Gangsters (O. Marchal, Francia/Belgio, 2002), 21.10, DT

Frank (un bravissimo Richard Anconina, che dev’essersi studiato tutti i film di Al Pacino) e Nina (Anne Parillaud, triste e bella da morire) sono due poliziotti, infiltrati nella mala per scoprire un giro di colleghi corrotti. Quando vengono arrestati, subiscono ogni sorta di umiliazioni pur di non scoprirsi e di raggiungere l’obiettivo. Ci riusciranno, rischiando quasi di perdere se stessi, ma nell’amore reciproco riusciranno a trovare la catarsi per lasciarsi cadere di dosso tutto il fango accumulato. Certo non siamo all’altezza dei due successivi capolavori di Marchal – 36 Quai des Orfèvres (2004) e L’ultima missione (2008) – ma comunque questa è una tappa importante della maturazione di questo bravissimo regista francese, ex poliziotto, che poco per volta ha imparato a scriversi le sceneggiature – questa è forse un po’ troppo schematica – e soprattutto le battute, qui davvero eccessivamente ‘di genere’, come se portassero tutte il cartellino ‘Noir’ appiccicato sopra. Comunque, da vedere, e con gran piacere.

 

Possession (N. LaBute, USA/GB, 2002), 21.00, DT

Tipico esempio della legge cinematografica (spesso sbagliata, peraltro) per cui da un bel libro si ricava sempre un brutto film. Il libro è il raffinatissimo romanzo omonimo della scrittrice inglese A. S. Byatt (Einaudi Ed.), in cui si racconta la storia di due ricercatori universitari che tentano di svelare il mistero di un’ipotetica relazione tra un poeta vittoriano ed una poetessa coeva. Nel film, ne rimane una storiellina d’amore abbastanza noiosetta, sostenuta soprattutto dalle mossettine della, peraltro appetibilissima, G. Paltrow. Lasciate perdere e compratevi il libro.

▬▬▬▬▬▬▬▬▬▬

- Istruzioni di lavoro:
A. Per favore, riscrivi il passo del testo che va da "Possession (N. LaBute, USA/GB, 2002), 21.00, DT" fino a "compratevi il libro.", mettendo "volume" al posto di "libro".
B. Secondo il testo, di quale scrittrice è il romanzo da cui è tratto il film Possession?
Basati unicamente sul testo.

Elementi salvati
▬▬▬▬▬▬▬▬▬▬

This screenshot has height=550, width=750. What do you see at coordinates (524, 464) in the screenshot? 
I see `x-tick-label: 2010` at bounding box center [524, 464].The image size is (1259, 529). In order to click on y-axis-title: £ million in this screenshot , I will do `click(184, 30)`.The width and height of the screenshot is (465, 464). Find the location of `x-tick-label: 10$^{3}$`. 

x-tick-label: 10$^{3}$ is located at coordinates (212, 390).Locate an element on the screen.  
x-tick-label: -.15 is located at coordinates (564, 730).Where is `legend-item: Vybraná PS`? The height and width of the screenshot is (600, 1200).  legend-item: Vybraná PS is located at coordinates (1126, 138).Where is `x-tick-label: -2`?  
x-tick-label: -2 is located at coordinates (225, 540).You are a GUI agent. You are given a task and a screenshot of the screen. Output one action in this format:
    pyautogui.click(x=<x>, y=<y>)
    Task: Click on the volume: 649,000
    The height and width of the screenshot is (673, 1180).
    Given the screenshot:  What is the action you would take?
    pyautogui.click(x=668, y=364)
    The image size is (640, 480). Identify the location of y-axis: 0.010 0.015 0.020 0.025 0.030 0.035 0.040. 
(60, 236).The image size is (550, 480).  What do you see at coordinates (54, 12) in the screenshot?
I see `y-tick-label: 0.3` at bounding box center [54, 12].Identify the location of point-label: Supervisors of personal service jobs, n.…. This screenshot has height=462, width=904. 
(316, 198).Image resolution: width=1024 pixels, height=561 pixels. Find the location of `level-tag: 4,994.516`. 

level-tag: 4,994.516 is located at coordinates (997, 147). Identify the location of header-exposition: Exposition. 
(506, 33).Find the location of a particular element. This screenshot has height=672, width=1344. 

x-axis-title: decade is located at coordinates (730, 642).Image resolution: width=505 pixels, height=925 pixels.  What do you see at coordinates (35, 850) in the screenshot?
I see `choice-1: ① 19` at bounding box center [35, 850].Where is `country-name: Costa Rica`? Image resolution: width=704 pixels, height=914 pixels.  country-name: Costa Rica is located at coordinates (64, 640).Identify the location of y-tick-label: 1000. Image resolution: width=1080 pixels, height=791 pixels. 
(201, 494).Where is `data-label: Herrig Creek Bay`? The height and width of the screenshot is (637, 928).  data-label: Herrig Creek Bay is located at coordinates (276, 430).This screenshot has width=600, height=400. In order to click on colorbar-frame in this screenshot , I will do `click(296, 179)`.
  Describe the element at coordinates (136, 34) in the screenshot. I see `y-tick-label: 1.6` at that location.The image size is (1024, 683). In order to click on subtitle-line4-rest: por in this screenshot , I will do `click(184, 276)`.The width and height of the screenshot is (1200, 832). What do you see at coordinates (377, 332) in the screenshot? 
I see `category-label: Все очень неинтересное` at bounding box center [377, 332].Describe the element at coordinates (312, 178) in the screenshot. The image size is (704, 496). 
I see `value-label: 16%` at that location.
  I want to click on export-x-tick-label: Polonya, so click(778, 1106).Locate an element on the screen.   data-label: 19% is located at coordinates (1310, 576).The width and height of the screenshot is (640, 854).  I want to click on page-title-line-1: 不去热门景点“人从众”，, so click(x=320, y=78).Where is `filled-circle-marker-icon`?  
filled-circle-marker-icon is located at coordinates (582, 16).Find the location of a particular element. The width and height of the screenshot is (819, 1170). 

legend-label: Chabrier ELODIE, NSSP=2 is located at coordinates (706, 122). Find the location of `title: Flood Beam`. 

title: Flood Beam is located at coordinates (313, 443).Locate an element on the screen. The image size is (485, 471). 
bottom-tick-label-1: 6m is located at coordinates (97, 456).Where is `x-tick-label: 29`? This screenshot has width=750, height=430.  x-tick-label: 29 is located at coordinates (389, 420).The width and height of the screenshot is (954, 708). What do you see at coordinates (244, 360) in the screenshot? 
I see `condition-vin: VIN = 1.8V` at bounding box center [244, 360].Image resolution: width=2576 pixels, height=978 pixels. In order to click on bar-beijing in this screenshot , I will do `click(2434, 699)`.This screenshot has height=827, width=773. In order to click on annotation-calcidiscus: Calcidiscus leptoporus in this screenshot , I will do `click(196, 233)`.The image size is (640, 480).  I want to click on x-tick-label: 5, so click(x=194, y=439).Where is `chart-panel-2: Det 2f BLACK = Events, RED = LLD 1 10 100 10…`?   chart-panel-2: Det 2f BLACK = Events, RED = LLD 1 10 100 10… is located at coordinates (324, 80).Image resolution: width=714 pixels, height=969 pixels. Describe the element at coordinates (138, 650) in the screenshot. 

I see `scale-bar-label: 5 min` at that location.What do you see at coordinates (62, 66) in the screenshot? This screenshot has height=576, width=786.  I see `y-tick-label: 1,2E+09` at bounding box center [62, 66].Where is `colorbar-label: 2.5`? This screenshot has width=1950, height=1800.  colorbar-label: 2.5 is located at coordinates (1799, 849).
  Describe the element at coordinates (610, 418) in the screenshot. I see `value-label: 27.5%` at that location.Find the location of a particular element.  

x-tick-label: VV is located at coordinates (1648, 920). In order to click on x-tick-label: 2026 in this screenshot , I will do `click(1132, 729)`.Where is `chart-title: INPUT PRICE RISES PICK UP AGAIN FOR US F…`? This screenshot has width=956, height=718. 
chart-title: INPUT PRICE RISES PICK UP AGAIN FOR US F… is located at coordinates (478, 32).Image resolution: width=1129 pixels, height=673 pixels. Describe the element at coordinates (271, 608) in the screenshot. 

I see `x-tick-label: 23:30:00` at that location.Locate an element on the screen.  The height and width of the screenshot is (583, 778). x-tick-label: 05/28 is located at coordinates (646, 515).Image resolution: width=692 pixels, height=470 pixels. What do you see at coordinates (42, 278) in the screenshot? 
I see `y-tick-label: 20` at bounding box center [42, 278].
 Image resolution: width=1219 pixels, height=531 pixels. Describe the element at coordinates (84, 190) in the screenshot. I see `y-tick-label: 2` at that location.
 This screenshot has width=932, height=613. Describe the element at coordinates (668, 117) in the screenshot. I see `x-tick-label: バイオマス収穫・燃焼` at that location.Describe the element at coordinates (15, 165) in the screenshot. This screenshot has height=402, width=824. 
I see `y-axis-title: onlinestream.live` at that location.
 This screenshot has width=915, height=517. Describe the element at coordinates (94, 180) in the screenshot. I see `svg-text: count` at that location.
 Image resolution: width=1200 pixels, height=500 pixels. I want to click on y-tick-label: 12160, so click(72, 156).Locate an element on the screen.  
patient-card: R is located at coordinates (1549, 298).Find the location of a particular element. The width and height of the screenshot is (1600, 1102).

▬▬▬▬▬▬▬▬▬▬

- Risposte ai compiti:
A.
Possession (N. LaBute, USA/GB, 2002), 21.00, DT

Tipico esempio della legge cinematografica (spesso sbagliata, peraltro) per cui da un bel volume si ricava sempre un brutto film. Il volume è il raffinatissimo romanzo omonimo della scrittrice inglese A. S. Byatt (Einaudi Ed.), in cui si racconta la storia di due ricercatori universitari che tentano di svelare il mistero di un’ipotetica relazione tra un poeta vittoriano ed una poetessa coeva. Nel film, ne rimane una storiellina d’amore abbastanza noiosetta, sostenuta soprattutto dalle mossettine della, peraltro appetibilissima, G. Paltrow. Lasciate perdere e compratevi il volume.

B. Della scrittrice inglese A. S. Byatt.